▶ _Action item A_
Substituting "Mean Squared Error" for "Mean Square Error", write out the ghost imaging text again, everything from "The PSNR is" down to "of the image.".
▶ _Action item B_
Continue the ghost imaging text, picking up right after its last sentence.

▶ _Text_
# # #
3. Numerical simulation

3.1 Sampling rate

To assess the robustness of MANet, this section compares the reconstruction results recovered by Differential Ghost Imaging (DGI) [44], TVAL3, Fully Convolutional Network (FCN) [45], and MANet at different SRs. DGI is a classical ghost imaging algorithm algorithm, and FCN is a deep learning algorithm. Initially, we apply the SPI forward model to acquire 1D measurements of the three test images, with each image exclusively featuring the characters ’3’, ’D’, and ’I’, respectively. Subsequently, DGI and TVAL3 are adopted to reconstruct the image respectively. For the deep learning algorithms, FCN and MANet do not directly translate the 1D measurements into images. Instead, they work on enhancing the low-quality images reconstructed by TVAL3. We introduce low-level and high-level noise into the forward model. The Peak signal-to-noise ratio (PSNR) [46] and Structural Similarity (SSIM) [47] of reconstruction results at SR of 1.5 %, 3.0 %, and 5.0 % are depicted in Fig. 3. The SR is the ratio of the number of patterns to the pixel number of reconstructed image:

(4)$$S R=\frac{M_P}{N}$$

where $M_P$ is the number of patterns, and $N$ is the pixel number of reconstructed image.

Fig. 3. Quantitative comparison of DGI, TAVL3, FCN, and MANet in terms of SR. (a-c) PSNR of the results obtained under noise free (a), low-level noise (b), and high-level noise (c) conditions respectively. (d-f) SSIM of the results obtained under noise free (d), low-level noise (e), and high-level noise (f) conditions respectively.

Download Full Size | PDF

The PSNR is defined as:

(5)$$P S N R=10 \cdot \log _{10}\left(\frac{\left(M A X_I\right)^2}{M S E}\right)$$

where $MSE$ is the Mean Square Error defined in section 2.2, $MAX_I$ is the maximum grayscale value of the image.

The SSIM is defined as:

(6)$$\operatorname{SSIM}=\frac{\left(2 \mu_{G T} \mu_{\operatorname{MANet}(x)}+C_1\right)\left(2 \sigma_{\operatorname{GTMANet}(x)}+C_2\right)}{\left(\mu_{G T}^2+\mu^2{ }_{\operatorname{MANet}(x)}+C_1\right)\left(\sigma_{G T}^2+\sigma^2{ }_{\operatorname{MANet}(x)}+C_2\right)}$$

where $\mu _{G T}$ is the mean of ground truth, $\mu _{\operatorname {MANet}(x)}$ is the mean of the image reconstructed by MANet, and $\sigma _{\operatorname {GTMANet}(x)}$ is the covariance of ground truth and image reconstructed by MANet. $\sigma _{G T}$ is the standard deviation of the ground truth, and $\sigma _{\operatorname {MANet}(x)}$ is the standard deviation of the image reconstructed by MANet. $C_1$, $C_2$ are constants, set to 0.01 and 0.03, respectively.

The results indicate that regardless of the noise level, MANet exhibits comparable performance to FCN at a SR of 1.5 %, surpassing the other conventional algorithms. However, when the SR is increased to 3.0 %, MANet exhibits a substantial performance improvement, surpassing other algorithms significantly. Nevertheless, as more patterns are introduced, the performance gains of MANet become less discernible. Consequently, taking into account a balance between imaging efficiency and image quality, we set the SR of subsequent experiment to 3.0 %. And in the presence of noise, the PSNR of images recovered by traditional algorithms decreases as the SR increase beyond 3.0 %. The reason behind this phenomenon lies in the fact that, when the photon count rate is low, introducing more patterns will result in increased noise levels, consequently impacting the quality of the image [48].
# # #
▶ _Supplied information_
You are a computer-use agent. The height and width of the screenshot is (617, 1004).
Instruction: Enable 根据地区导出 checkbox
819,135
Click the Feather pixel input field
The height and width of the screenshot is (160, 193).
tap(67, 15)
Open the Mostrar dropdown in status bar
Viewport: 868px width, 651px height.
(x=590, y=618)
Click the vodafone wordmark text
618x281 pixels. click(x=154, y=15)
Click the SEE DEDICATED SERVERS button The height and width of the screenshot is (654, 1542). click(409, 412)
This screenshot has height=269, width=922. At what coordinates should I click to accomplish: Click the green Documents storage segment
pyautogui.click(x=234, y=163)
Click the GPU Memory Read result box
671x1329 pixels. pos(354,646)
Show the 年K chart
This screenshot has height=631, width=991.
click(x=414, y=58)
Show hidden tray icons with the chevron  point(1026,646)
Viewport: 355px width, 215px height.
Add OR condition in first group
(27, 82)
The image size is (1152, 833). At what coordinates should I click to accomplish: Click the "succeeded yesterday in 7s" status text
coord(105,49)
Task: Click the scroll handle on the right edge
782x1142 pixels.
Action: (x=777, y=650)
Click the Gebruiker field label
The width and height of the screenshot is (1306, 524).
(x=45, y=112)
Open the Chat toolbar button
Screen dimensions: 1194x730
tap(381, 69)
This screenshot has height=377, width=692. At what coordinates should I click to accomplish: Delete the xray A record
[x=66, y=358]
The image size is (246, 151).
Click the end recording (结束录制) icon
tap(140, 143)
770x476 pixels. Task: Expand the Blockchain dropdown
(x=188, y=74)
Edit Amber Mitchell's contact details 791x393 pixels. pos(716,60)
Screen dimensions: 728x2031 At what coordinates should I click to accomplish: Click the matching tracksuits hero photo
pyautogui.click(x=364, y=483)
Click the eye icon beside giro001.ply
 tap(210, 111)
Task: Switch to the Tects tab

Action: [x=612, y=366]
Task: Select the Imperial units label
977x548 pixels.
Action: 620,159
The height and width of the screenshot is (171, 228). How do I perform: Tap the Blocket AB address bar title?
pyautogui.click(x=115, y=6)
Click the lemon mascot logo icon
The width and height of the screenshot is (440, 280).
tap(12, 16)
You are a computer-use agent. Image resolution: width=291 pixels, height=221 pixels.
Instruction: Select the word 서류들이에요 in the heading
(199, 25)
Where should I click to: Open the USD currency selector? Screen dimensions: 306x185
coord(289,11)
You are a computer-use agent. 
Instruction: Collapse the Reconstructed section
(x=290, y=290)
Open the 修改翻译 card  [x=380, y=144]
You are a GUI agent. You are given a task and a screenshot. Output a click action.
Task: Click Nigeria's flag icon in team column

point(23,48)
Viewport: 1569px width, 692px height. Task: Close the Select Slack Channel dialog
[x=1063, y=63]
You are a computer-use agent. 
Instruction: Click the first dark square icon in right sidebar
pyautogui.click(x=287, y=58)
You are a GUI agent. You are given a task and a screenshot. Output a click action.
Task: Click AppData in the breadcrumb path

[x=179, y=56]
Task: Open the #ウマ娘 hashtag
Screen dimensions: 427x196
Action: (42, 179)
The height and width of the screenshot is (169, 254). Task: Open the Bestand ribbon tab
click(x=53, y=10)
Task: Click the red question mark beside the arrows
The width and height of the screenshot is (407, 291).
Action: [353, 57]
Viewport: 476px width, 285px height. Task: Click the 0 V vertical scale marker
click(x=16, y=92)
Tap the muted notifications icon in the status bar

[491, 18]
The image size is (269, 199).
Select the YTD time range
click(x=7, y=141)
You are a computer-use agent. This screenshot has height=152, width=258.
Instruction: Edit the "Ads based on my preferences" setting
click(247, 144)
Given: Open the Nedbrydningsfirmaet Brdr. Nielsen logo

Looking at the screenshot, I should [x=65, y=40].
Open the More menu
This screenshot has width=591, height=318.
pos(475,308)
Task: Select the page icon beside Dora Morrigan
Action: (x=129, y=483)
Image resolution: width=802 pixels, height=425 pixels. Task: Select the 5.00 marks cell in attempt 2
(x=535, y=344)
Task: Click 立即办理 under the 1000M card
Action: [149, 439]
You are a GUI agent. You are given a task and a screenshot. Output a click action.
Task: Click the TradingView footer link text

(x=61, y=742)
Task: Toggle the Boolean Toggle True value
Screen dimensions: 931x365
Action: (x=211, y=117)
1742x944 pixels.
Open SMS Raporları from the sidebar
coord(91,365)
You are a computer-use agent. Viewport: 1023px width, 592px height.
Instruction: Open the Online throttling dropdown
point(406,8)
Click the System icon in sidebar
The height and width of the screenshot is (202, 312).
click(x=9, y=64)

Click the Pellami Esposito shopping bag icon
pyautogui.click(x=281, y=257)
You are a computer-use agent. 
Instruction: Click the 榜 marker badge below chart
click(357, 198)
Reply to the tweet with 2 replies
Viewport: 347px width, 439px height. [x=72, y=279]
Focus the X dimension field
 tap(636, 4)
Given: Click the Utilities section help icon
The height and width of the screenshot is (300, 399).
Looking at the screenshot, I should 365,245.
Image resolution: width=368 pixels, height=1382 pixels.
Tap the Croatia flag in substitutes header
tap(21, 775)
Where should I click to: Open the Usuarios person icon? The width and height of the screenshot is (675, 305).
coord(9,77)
# # #
▶ _Reply A_
The PSNR is defined as:

(5)$$P S N R=10 \cdot \log _{10}\left(\frac{\left(M A X_I\right)^2}{M S E}\right)$$

where $MSE$ is the Mean Squared Error defined in section 2.2, $MAX_I$ is the maximum grayscale value of the image.

▶ _Reply B_
Additionally, for a more straightforward performance comparison of these algorithms, we present imaging results at SR of 3.0 % in Fig. 4, considering noise free, low-level noise, and high-level noise scenes. It can be observed that TVAL3 and DGI are highly sensitive to noise. In the high-level noise conditions, the character ’3’ restored by DGI are dirty or even corrupted by strong noise. In contrast, despite the presence of noise, MANet can always recover clean and high-contrast images. Therefore, MANet surpasses the other algorithms both in quantitative evaluation index and visual appearance, demonstrating its remarkable robustness.

Fig. 4. Qualitative comparisons of DGI, TAVL3, FCN, and MANet in terms of anti-noise robustness. Avg. PSNR represents the average PSNR of the three reconstructed images. Avg. SSIM represents the average SSIM of the three reconstructed images.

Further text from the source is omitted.